Тут что-то всколыхнулось в ней, что-то огромное и тяжелое, взметнулось из невесть каких потаенных глубин, молнией грянуло по всему телу, обожгло мозг, — Алла схватила валявшийся на столе огромный кухонный нож и со сверхъестественной силой неистового порыва вогнала его по самую рукоятку в узкую грудь Евгения Глебовича.
— Аллу… Ал… Славка просне… — еще лопотал он, валясь на пол.
Но Алла Медная уже давно ничего не слышала, распаленная, она оседлала тщедушный труп супруга и, точно заведенная, продолжала наносить ножом отчаянные удары в живот, в грудь, в лицо.

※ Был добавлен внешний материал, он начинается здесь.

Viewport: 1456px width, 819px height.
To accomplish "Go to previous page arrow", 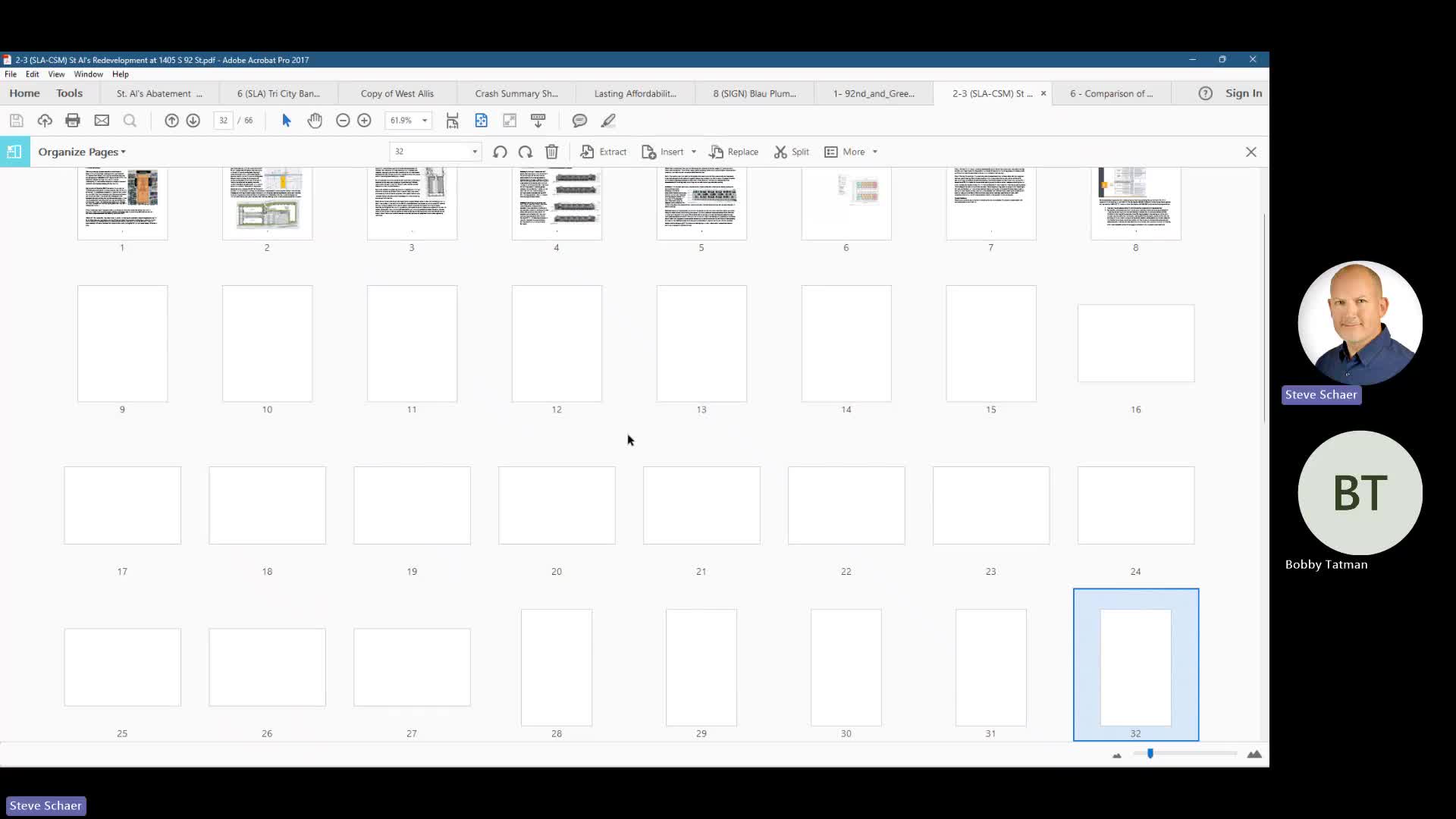I will click(x=171, y=121).
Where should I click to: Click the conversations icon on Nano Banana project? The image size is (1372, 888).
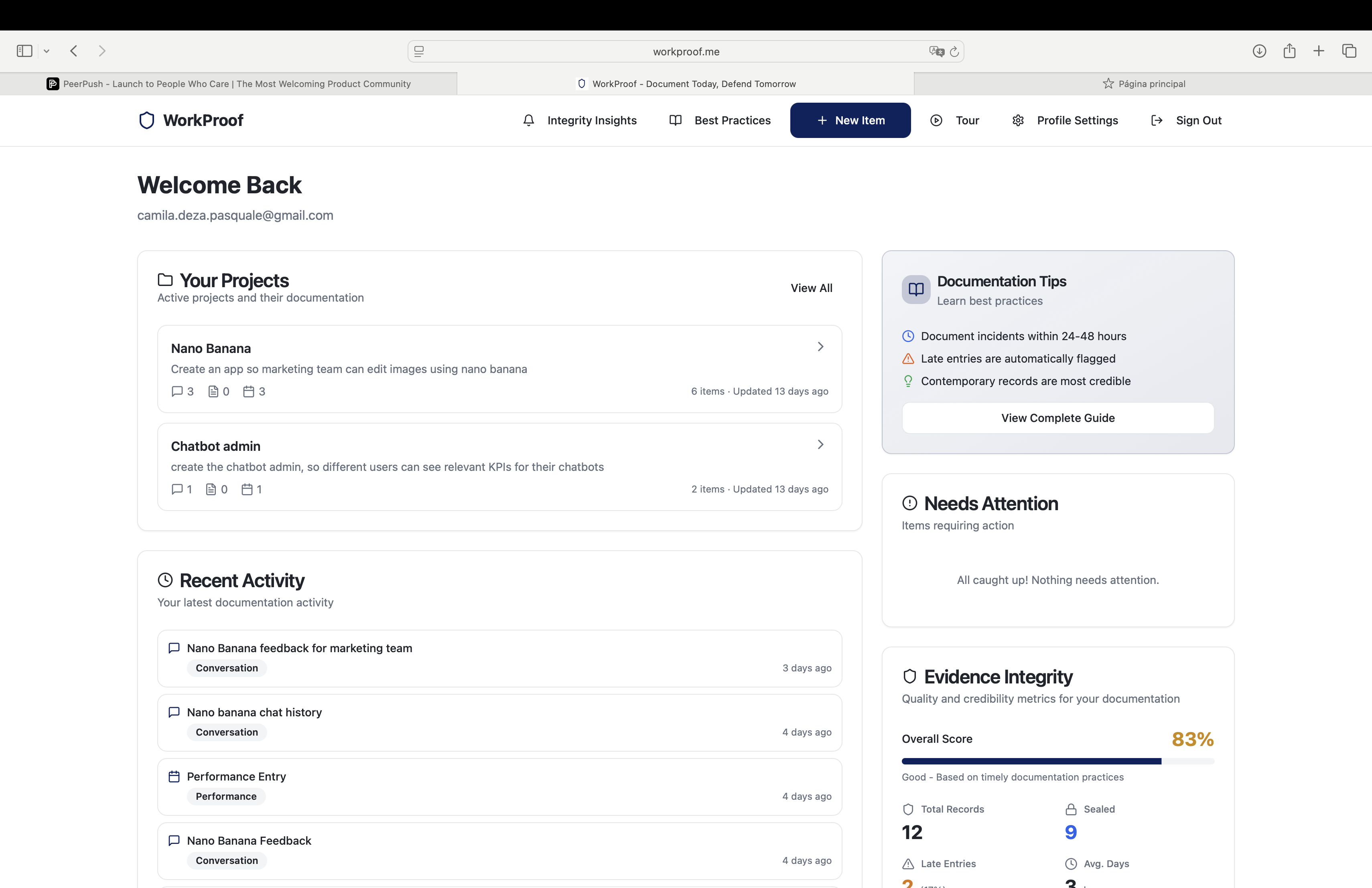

Когда сладострастный угар начал помалу ослабевать, а на полу разлилась довольно большая лужа удивительно яркой крови, она бросила нож, вскочила на ноги и вновь принялась расхаживать по квартире. (Комнатные туфли, отороченные кроличьим мехом, оставляли кровавые следы.) Каждую клеточку ее тела сжигало дьявольское перевозбуждение. Она чувствовала, ей нужно немедленно успокоиться, чтобы не сгореть дотла. Поэтому Алла бросилась к книжному шкафу, выхватила наугад первую попавшуюся книжку и, преодолевая немыслимое напряжение, принялась ее упрямо читать. Но ни одно слово — набор корявых знаков — не хотело лезть в ее голову. Тогда Алла предприняла еще одно усилие — стала читать вслух:
— …филейное мясо нарезать кусками толщиной десять — двенадцать миллиметров, отбить тяпкой до толщины семь-восемь миллиметров, посыпать солью и перцем, смочить во взбитом яйце, запанировать в молотых сухарях и пожарить, не давая мясу сильно подрумяниться. Положить томат-пюре, развести бульоном, сваренным из костей, прокипятить. Добавить листья эстрагона, нарезанные дольками шампиньоны…
Чтение не успокаивало. Выскользнув из рук, книжка шлепнулась на пол. Алла вновь принялась печатать шаг по квартире туда-сюда-обратно, оставляя за собой кровавые следы. Свет в лампах мигал, и стены кренились порой, словно готовясь рухнуть на мечущуюся (все равно обреченную) узницу; или то были всего лишь выверты искривленного возбуждением сознания, злые, сатанинские шутки всяческих там фобий, свивавшихся в пышные венки. И вот, когда отчаяние Аллы достигло наипронзительнейшей, металлически визжащей ноты, когда, ей казалось: вот теперь и должно произойти самое ужасное… Взгляд Аллы вновь упал на рассыпанные белые листы „Мудрой девы“, — и тут спасительная ясность подожгла ее мозг. Вот, вот оно — средоточие всех зол, источник многочисленных ее бед и треволнений! Огонь. Огонь! Если немедленно, сию же секунду не уничтожить ЭТО — тогда все что угодно может произойти. Огонь! Только бы не опоздать! Она мигом сгребла вредоносное писание и очертя голову ринулась в ту часть квартиры, где, можно было найти огонь. Однако очередная мысль, подстрелившая Аллу прямо-таки на бегу, столь резко осадила ее, что несчастная так и повалилась на пол. Крепко зажав в руках приговоренную рукопись, Алла лежала навзничь на полу, раз за разом шепча расхожую сентенцию из произведения, входившего в обязательную программу для представителей ее среды: „Рукописи не горят… рукописи не горят…“ Заново безнадежность изобразила ей свои беспредельные глуби. Но, полежав какое-то время неподвижно, в путах былых и новоявленных страхов, Алла вдруг одним движением подняла себя на ноги, и крепкий торжествующий хохот встряхнул хрустальные подвески люстры.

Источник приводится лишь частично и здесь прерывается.